Exercise material:

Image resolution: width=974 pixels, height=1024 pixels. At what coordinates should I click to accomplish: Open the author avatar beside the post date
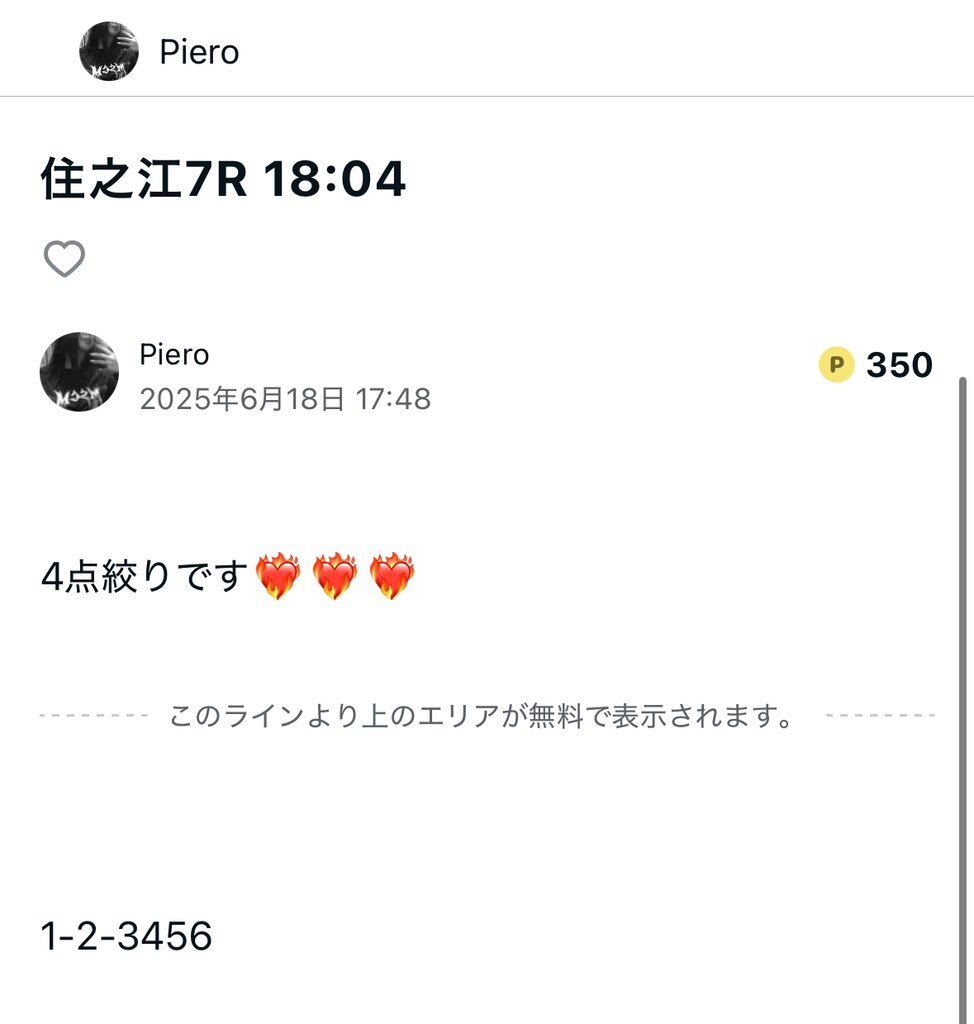(x=79, y=372)
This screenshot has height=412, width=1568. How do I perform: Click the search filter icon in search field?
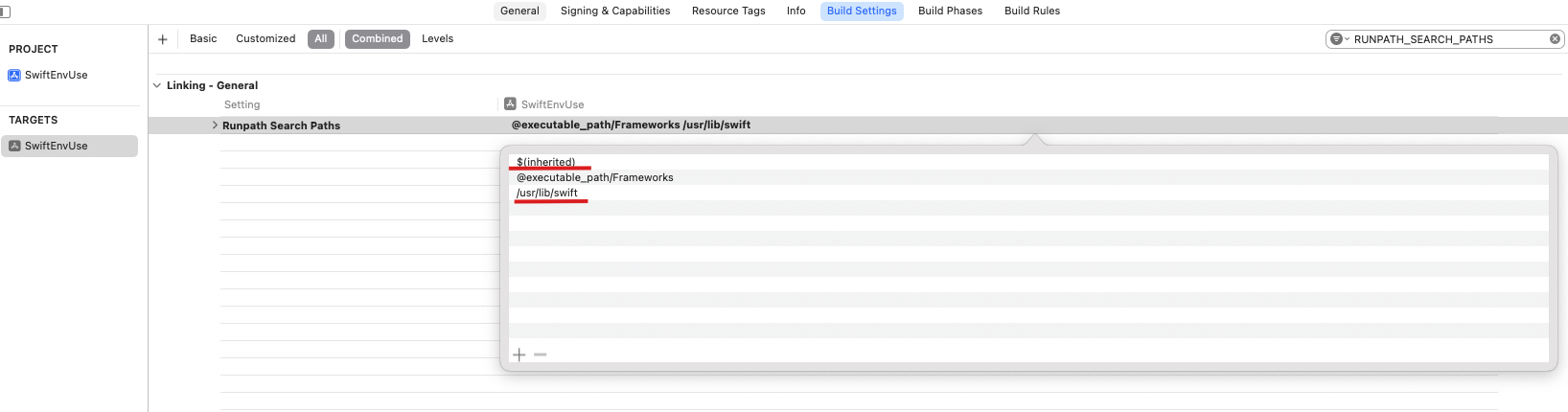coord(1337,39)
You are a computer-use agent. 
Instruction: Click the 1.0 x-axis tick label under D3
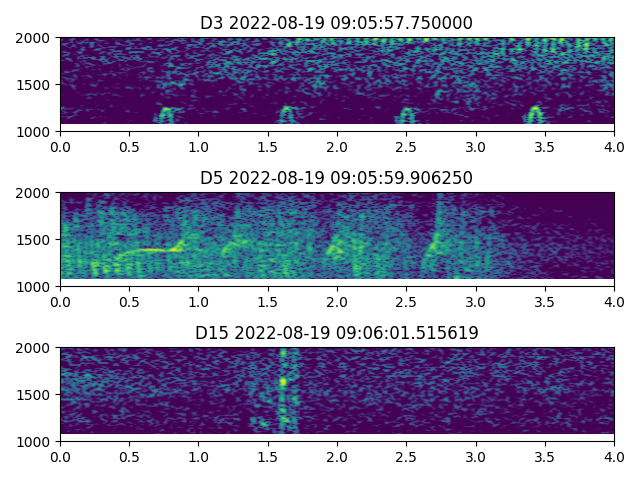coord(198,146)
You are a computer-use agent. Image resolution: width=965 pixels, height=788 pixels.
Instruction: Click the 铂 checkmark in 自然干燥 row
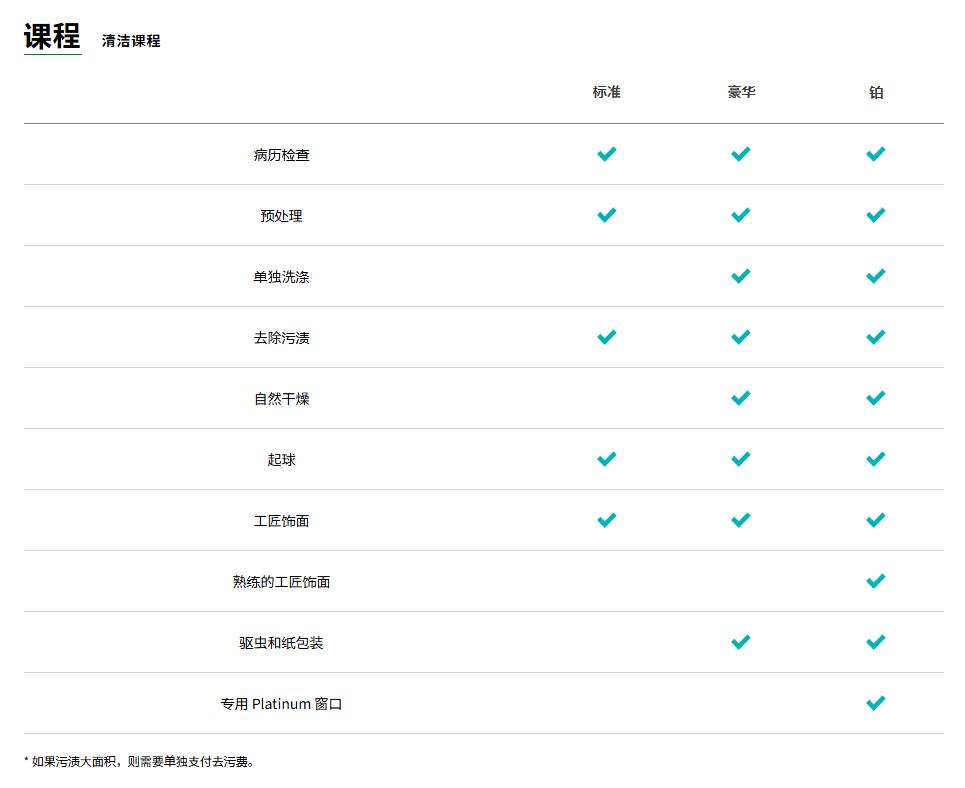[875, 398]
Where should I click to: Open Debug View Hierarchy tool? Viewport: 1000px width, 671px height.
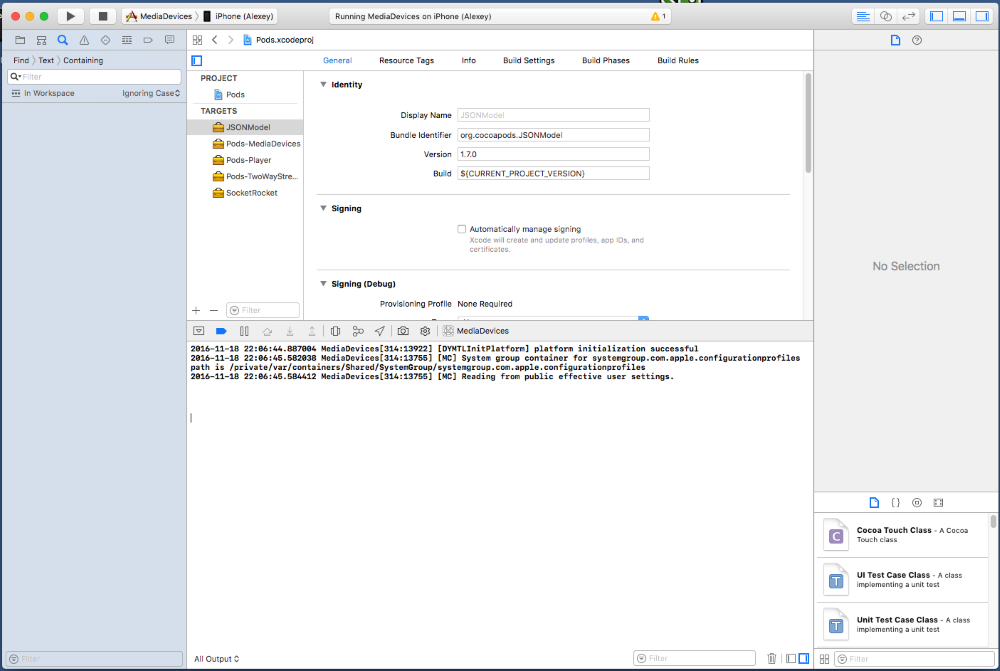click(x=335, y=331)
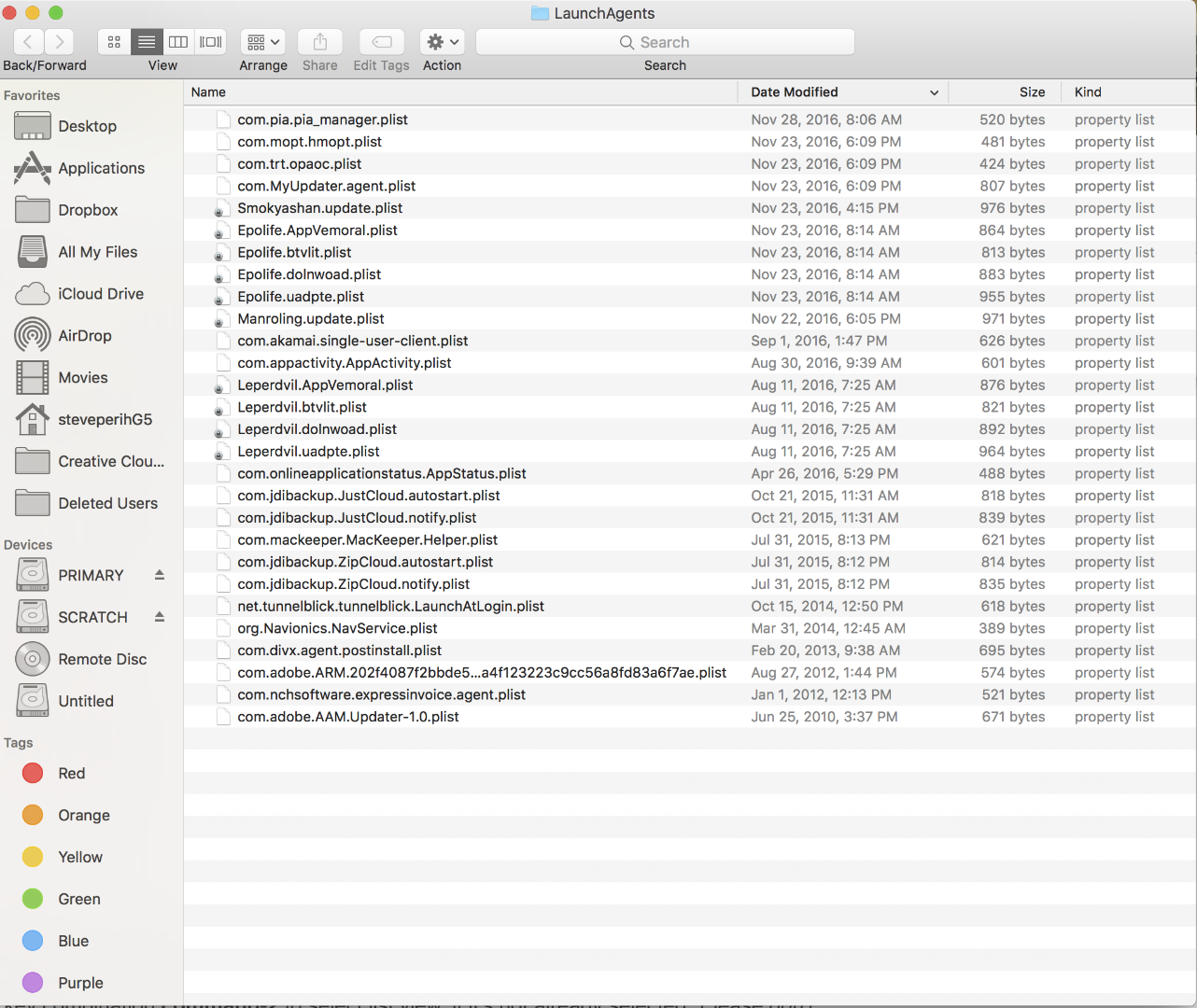Switch to column view
1197x1008 pixels.
point(178,41)
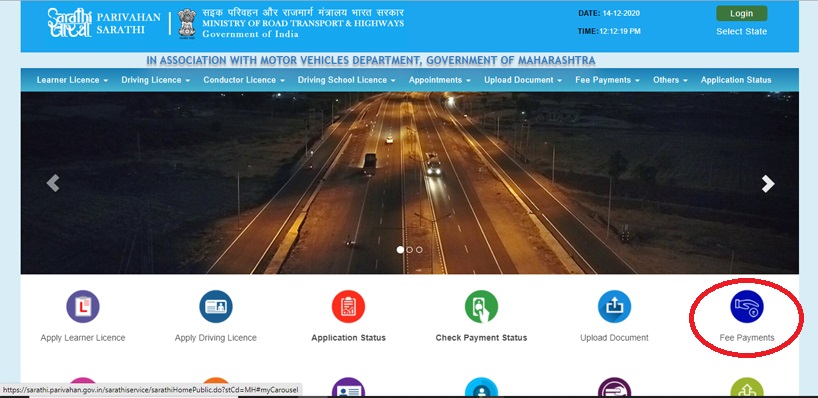818x398 pixels.
Task: Select the circled Fee Payments icon
Action: click(747, 307)
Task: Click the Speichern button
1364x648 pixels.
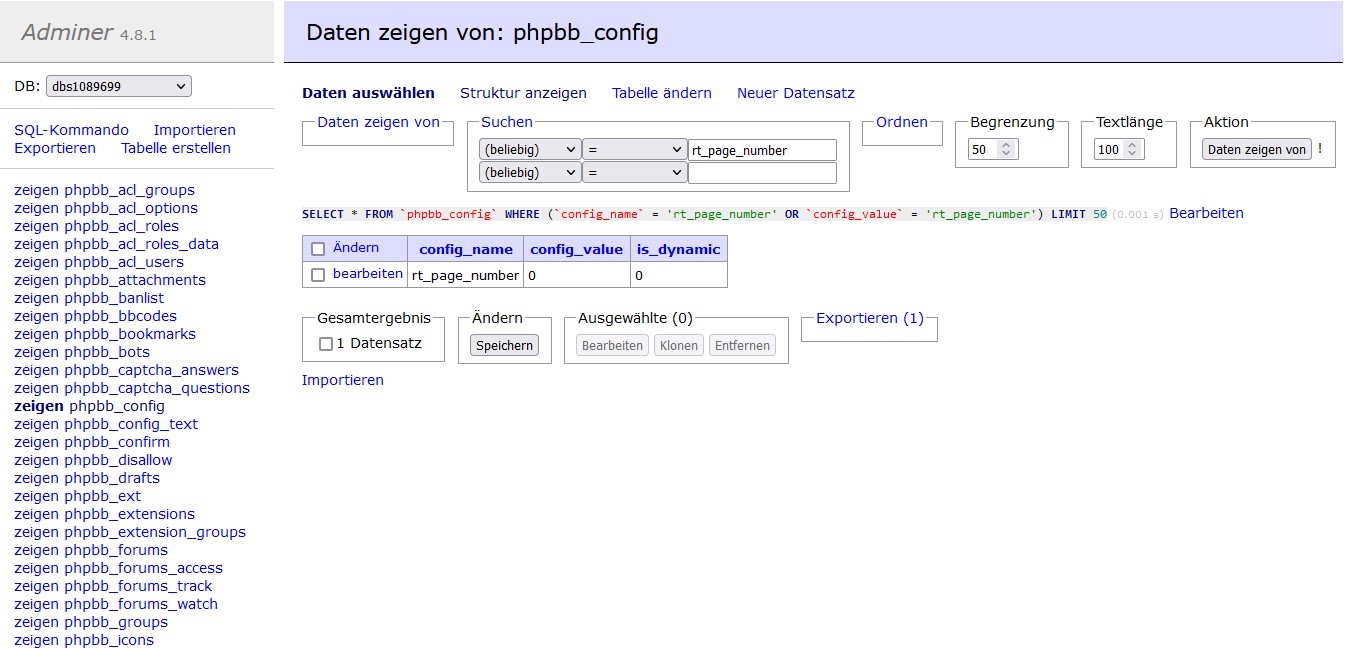Action: click(x=505, y=345)

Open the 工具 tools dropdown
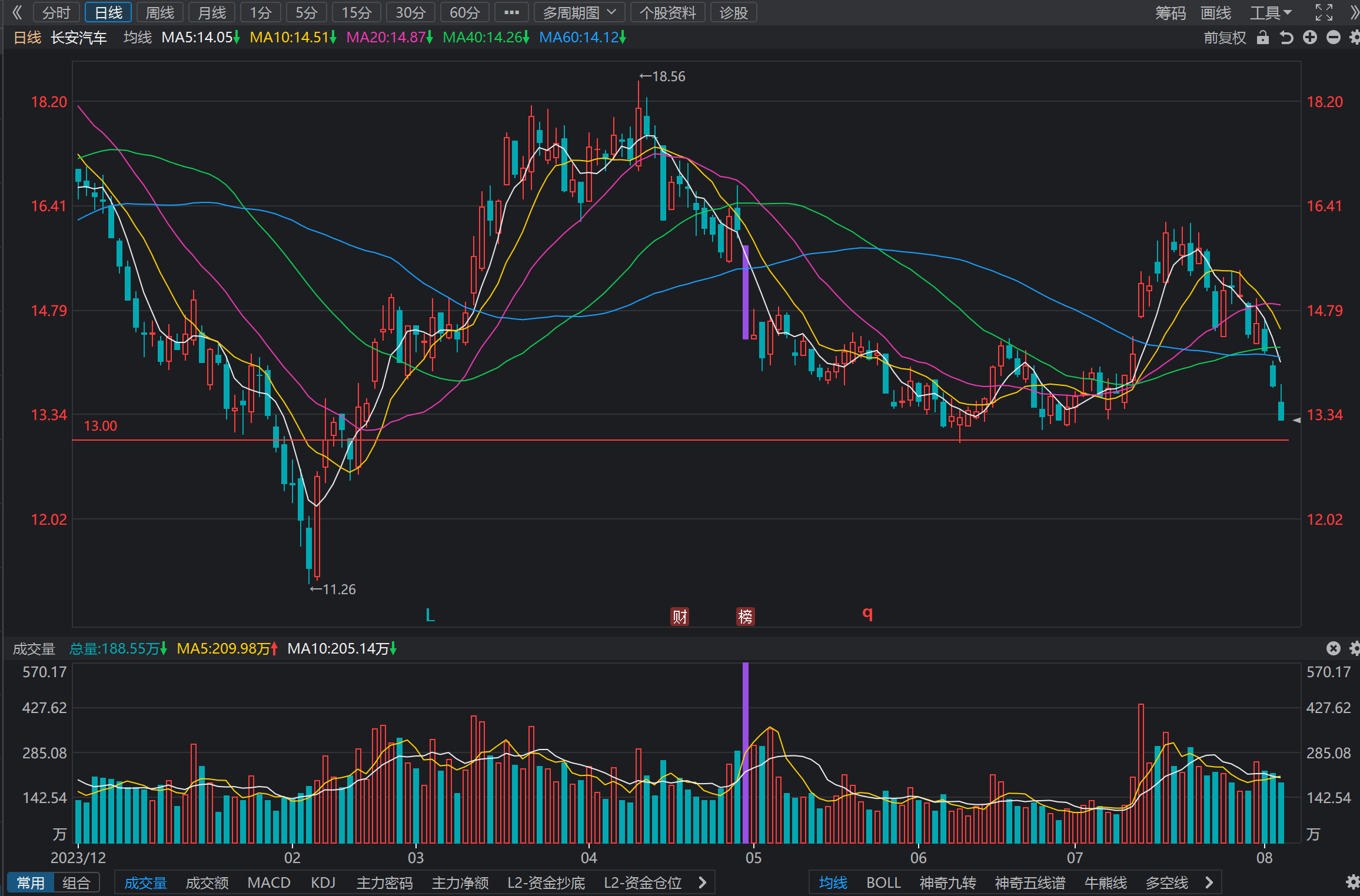tap(1271, 12)
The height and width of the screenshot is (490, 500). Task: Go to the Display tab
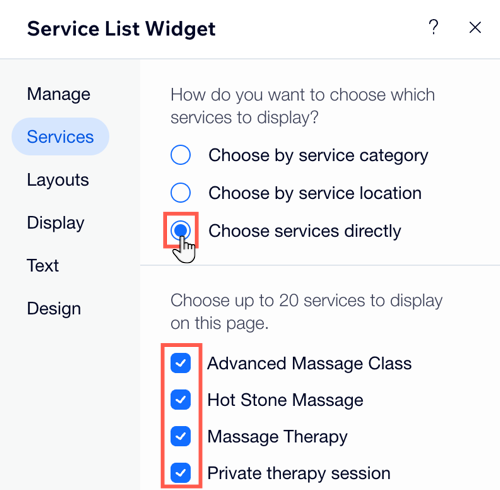click(x=56, y=223)
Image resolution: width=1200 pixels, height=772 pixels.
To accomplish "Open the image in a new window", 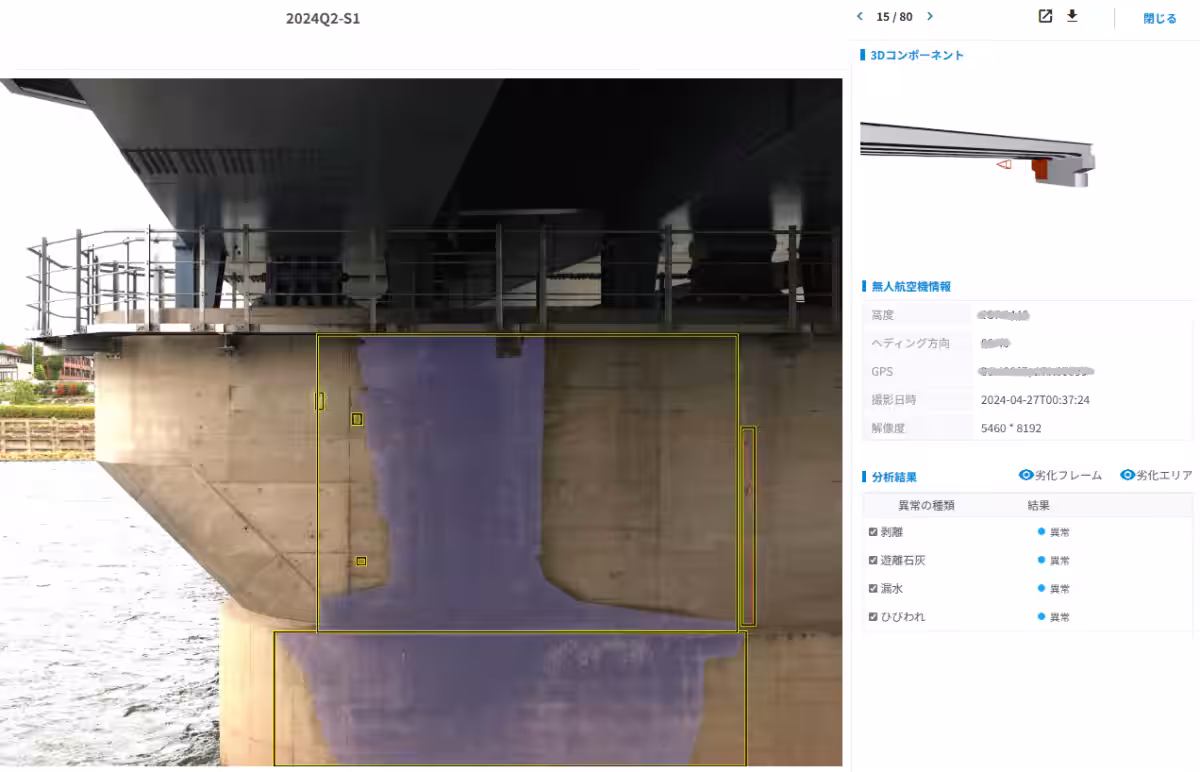I will pos(1044,16).
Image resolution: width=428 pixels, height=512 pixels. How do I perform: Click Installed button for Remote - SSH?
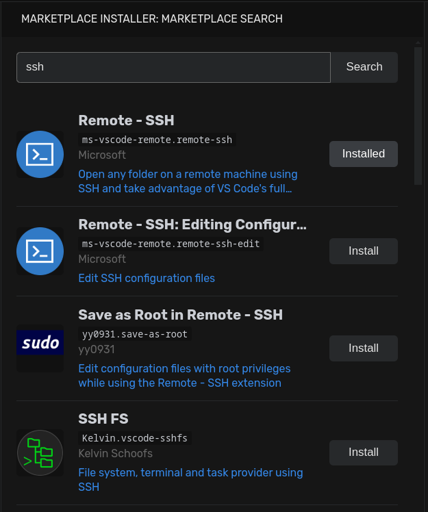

Exercise: Report every line in the data that holds "button", copying each one.

Exercise response:
Task: Click the Speichern button
Image resolution: width=428 pixels, height=512 pixels. How do I perform: Click Installed button for Remote - SSH?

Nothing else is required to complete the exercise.